L’USS Tennessee [classe Ohio], un SNLE de type Vanguard de la Royal Navy, un E6-B Mercury […] et un MH-60R Sea Hawk […] ont mené un exercice bilatéral en mer visant à valider les tactiques, les techniques et les procédures qui renforcent les relations entre deux alliés proches, en soutien à la dissuasion et à la sécurité collective », explique la marine américaine.

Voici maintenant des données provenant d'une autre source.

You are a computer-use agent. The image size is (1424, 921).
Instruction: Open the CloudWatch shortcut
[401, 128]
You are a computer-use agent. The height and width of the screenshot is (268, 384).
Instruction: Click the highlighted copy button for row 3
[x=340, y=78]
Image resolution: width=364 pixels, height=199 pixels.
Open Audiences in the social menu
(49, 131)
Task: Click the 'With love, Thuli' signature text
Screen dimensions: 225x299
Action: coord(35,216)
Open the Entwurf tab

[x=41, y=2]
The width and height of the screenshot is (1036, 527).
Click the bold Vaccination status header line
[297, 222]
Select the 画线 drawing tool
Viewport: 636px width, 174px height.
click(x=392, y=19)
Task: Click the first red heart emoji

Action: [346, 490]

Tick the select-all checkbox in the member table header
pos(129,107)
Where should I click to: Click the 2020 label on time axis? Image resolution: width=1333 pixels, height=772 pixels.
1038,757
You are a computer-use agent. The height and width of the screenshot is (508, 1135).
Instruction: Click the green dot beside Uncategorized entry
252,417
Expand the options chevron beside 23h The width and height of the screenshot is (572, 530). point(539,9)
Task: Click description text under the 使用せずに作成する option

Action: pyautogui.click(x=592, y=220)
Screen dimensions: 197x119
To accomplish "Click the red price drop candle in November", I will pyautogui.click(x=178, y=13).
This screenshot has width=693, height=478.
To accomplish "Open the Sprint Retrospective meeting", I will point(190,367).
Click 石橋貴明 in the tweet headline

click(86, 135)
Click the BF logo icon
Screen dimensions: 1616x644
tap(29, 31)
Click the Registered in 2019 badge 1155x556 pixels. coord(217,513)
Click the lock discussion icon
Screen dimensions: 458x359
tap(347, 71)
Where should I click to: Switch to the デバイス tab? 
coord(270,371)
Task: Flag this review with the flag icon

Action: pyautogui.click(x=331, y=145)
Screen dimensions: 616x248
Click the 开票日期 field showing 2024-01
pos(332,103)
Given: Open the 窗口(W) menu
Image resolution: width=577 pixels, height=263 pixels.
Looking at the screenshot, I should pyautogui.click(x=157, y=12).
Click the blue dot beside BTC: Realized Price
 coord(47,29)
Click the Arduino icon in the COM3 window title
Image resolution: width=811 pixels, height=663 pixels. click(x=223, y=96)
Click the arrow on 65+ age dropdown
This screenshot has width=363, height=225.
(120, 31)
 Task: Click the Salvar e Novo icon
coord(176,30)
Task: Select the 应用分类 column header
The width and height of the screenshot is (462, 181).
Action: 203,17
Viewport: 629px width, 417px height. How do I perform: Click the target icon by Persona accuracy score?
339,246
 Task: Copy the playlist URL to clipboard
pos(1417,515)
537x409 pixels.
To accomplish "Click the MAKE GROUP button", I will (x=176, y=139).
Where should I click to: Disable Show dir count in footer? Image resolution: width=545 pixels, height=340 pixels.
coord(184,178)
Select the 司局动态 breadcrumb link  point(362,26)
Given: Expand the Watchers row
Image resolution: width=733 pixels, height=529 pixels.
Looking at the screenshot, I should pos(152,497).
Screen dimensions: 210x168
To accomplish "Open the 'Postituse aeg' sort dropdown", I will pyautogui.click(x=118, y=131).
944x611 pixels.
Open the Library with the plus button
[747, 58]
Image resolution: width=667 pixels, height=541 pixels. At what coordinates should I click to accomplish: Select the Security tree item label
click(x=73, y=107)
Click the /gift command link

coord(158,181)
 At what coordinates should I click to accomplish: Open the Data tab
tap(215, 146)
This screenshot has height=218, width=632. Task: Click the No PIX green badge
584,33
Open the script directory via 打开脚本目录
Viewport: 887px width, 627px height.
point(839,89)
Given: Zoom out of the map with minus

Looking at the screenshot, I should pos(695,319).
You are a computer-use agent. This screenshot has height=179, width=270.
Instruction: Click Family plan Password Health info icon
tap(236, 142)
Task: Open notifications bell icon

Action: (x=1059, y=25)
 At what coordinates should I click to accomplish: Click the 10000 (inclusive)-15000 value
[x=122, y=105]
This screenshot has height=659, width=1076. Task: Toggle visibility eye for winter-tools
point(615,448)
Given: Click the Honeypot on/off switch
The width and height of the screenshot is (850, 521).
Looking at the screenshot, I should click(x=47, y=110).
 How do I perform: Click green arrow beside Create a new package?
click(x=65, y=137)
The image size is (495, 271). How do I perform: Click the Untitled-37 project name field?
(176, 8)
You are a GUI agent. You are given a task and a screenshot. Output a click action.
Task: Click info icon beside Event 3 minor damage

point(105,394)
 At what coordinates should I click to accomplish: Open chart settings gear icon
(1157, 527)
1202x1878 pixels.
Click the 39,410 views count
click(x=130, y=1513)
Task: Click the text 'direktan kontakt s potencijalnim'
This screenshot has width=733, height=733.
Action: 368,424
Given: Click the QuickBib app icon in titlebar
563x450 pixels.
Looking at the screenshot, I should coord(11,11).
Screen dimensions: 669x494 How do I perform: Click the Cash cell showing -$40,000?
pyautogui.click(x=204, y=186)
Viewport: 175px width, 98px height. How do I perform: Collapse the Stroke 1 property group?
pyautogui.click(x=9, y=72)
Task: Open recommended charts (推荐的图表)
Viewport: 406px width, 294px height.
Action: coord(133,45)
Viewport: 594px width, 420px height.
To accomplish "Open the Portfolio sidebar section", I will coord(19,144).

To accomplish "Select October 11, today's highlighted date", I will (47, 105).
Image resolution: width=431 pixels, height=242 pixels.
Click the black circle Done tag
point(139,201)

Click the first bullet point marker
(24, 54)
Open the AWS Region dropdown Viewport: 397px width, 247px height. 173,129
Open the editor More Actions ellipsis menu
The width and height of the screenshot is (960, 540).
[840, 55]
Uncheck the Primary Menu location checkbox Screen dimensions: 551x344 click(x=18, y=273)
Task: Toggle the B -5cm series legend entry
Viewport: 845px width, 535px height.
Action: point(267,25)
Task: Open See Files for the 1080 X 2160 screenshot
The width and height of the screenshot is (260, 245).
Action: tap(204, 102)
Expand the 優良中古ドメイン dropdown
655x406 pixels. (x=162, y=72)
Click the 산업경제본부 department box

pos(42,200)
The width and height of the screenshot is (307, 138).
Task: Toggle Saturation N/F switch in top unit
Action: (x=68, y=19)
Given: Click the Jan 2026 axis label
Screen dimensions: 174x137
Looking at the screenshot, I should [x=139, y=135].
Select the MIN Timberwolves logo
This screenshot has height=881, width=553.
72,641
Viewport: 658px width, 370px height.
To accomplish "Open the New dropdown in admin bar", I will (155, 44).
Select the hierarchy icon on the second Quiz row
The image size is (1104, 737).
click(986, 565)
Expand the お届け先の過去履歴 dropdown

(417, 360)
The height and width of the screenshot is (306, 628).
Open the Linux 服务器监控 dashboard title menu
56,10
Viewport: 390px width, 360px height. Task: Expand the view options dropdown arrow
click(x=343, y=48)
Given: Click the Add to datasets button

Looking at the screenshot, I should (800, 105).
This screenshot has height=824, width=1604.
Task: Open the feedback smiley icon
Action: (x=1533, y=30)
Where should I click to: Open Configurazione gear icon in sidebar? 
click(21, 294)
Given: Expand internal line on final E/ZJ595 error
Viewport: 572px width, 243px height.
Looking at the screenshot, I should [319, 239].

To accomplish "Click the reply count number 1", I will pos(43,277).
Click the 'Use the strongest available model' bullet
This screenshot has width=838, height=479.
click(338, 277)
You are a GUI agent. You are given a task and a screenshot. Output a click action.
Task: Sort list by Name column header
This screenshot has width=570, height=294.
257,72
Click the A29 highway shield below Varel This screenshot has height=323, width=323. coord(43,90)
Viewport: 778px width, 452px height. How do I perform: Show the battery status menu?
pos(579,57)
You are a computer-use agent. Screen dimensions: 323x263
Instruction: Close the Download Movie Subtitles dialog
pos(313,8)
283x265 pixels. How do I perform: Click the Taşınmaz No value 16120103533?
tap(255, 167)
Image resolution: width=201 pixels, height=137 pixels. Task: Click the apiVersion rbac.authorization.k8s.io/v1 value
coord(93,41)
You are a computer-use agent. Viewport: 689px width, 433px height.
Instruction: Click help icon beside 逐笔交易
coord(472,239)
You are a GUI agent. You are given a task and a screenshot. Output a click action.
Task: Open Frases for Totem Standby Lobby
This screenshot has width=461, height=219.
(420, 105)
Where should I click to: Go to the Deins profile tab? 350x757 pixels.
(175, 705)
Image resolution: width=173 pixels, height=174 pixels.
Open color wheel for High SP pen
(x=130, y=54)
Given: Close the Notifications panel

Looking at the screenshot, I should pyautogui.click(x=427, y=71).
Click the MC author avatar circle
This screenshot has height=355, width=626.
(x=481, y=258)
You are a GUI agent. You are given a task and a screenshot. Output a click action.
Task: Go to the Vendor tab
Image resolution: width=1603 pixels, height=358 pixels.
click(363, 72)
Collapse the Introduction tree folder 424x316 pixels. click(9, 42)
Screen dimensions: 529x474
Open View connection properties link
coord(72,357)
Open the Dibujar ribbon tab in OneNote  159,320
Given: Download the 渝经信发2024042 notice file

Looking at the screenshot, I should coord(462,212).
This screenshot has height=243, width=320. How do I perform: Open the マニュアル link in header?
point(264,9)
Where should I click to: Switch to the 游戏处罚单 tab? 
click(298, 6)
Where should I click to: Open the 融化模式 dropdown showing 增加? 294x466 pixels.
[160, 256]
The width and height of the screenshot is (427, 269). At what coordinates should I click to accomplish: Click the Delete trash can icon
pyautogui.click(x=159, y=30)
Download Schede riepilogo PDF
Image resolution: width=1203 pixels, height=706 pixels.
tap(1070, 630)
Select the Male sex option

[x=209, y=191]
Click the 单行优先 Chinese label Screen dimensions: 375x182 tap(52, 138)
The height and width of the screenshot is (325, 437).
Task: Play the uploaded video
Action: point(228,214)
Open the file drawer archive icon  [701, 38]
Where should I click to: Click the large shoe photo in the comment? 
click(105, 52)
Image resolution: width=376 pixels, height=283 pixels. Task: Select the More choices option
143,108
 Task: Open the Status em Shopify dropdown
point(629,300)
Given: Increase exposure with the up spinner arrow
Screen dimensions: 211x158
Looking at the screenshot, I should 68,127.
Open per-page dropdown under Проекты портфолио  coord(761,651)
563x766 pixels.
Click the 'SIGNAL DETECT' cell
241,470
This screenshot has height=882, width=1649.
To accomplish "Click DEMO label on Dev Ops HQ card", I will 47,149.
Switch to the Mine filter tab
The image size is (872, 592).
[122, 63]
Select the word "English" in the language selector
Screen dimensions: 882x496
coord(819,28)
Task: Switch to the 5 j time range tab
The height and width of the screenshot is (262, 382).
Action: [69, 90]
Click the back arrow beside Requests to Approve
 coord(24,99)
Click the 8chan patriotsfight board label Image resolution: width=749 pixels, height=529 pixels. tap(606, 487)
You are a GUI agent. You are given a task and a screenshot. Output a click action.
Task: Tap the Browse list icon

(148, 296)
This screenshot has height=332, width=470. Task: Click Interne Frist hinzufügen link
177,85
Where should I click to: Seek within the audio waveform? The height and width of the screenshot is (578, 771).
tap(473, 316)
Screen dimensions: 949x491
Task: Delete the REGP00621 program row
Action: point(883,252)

Pour rappel, les SNLE britanniques et américaines mettent en oeuvre le même type de missile balistique, à savoir le Trident D5. Un Vanguard a la capacité d’en emporter 16 unités tandis qu’un Ohio peut en compter 24 à son bord. « Les États-Unis et le Royaume-Uni ont un accord de coopération de longue date dans le développement et le déploiement d’armes stratégiques », rappelle d’ailleurs l’US Navy.

À noter que l’USS Tennessee avait été désigné en 2020 pour emporter la tête nucléaire W76-2, de faible puissance [5 kilotonnes soit 5’000 tonnes de TNT]. Celle-ci avait été développé selon les orientations de la posture nucléaire américaine publiée en 2018.

« La stratégie et la doctrine russes mettent l’accent sur les utilisations coercitives et militaires potentielles des armes nucléaires. Elle évalue à tort que la menace d’une escalade nucléaire ou d’un premier usage effectif des armes nucléaires servirait à ‘désamorcer’ un conflit à des conditions qui seraient favorables. Ces perceptions erronées augmentent les risques d’erreur de calcul et d’escalade », était-il avancé dans ce document.

Pour le moment, la Royal Navy n’a fait aucun commentaire sur cet exercice mené conjointement avec son homologue américaine. D’ailleurs, la communication de cette dernière est surprenante, dans le mesure où les missions des SNLE sont confidentielles.